PAGE TEXT:
Skip to content

Prometheus

Connect HolmesGPT to Prometheus for metrics analysis and query generation.

Prerequisites

Configuration

Add the following to ~/.holmes/config.yaml. Create the file if it doesn't exist:

toolsets:
    prometheus/metrics:
        enabled: true
        config:
            prometheus_url: http://<your-prometheus-service>:9090

            # Optional:
            #additional_headers:
            #    Authorization: "Basic <base_64_encoded_string>"

When using the standalone Holmes Helm Chart, update your values.yaml:

toolsets:
    prometheus/metrics:
        enabled: true
        config:
            prometheus_url: http://<your-prometheus-service>:9090

            # Optional:
            #additional_headers:
            #    Authorization: "Basic <base_64_encoded_string>"

Apply the configuration:

helm upgrade holmes holmes/holmes --values=values.yaml

When using the Robusta Helm Chart (which includes HolmesGPT), update your generated_values.yaml:

holmes:
  toolsets:
      prometheus/metrics:
          enabled: true
          config:
              prometheus_url: http://<your-prometheus-service>:9090

              # Optional:
              #additional_headers:
              #    Authorization: "Basic <base_64_encoded_string>"

Apply the configuration:

helm upgrade robusta robusta/robusta --values=generated_values.yaml --set clusterName=<YOUR_CLUSTER_NAME>

Finding your Prometheus URL

There are several ways to find your Prometheus URL:

Option 1: Simple method (port-forwarding)

INFORMATION PROVIDED:
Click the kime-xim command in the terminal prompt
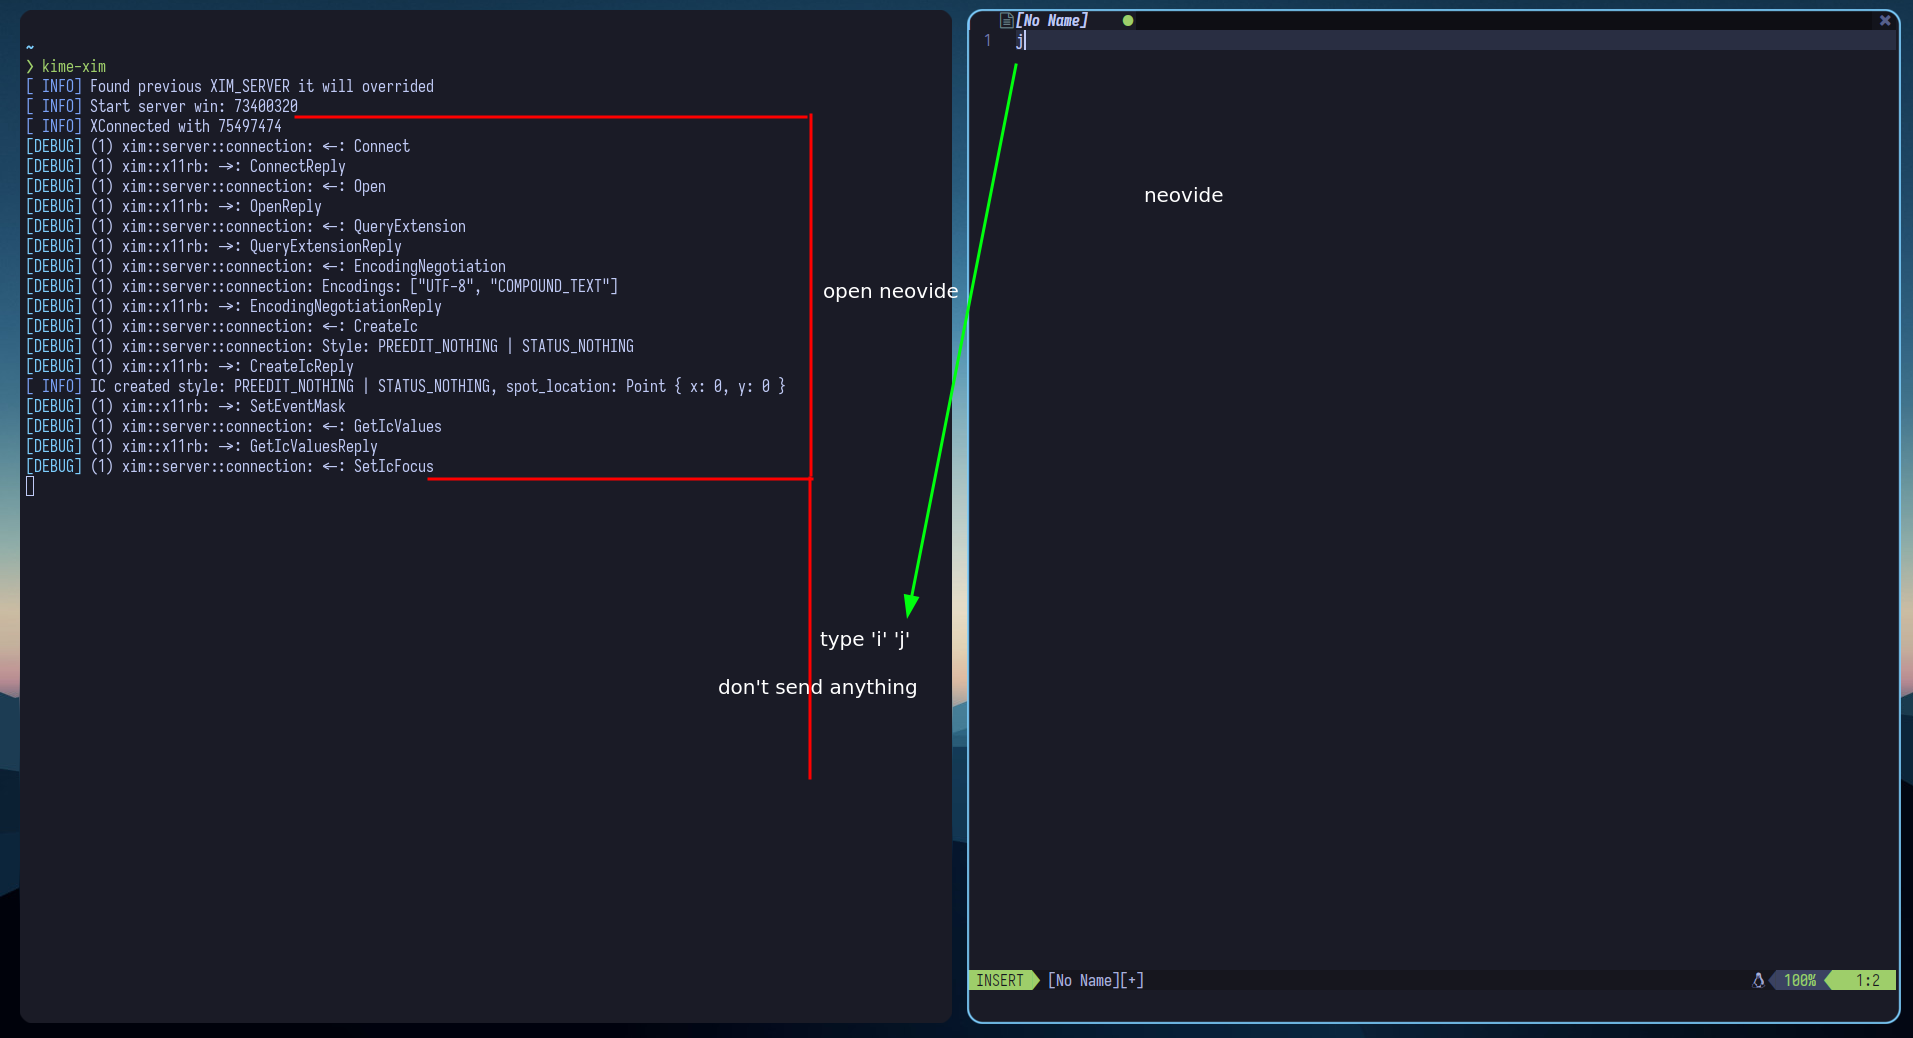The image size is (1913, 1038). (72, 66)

==

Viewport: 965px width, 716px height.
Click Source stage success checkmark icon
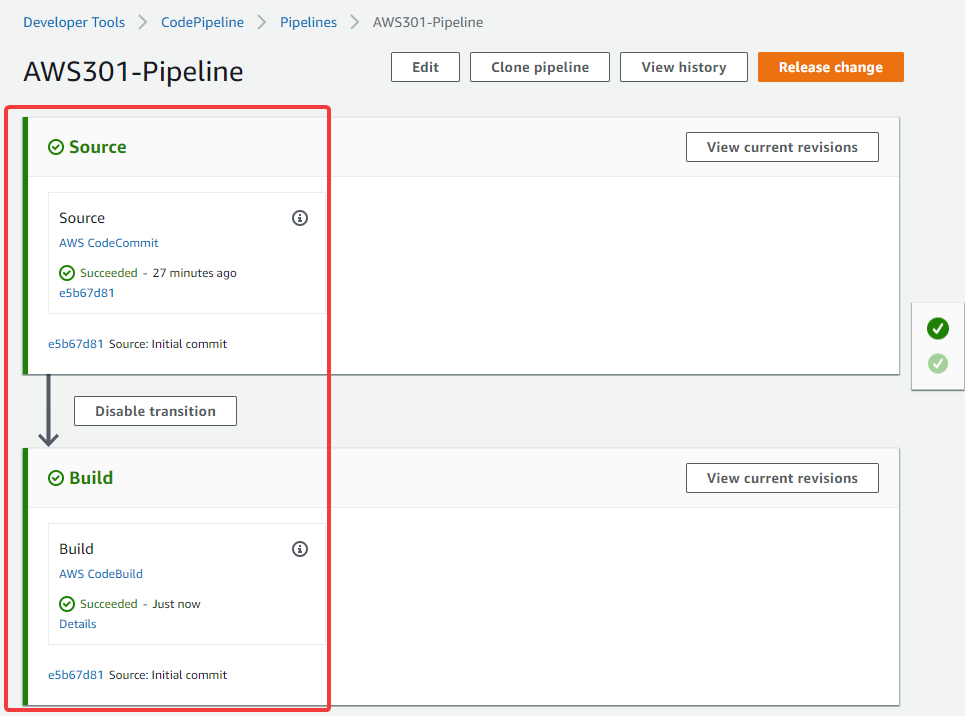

WHAT YOU WILL DO: According to the Prometheus setup page, which file do you update when using the Robusta Helm Chart?

WRITTEN SOLUTION: generated_values.yaml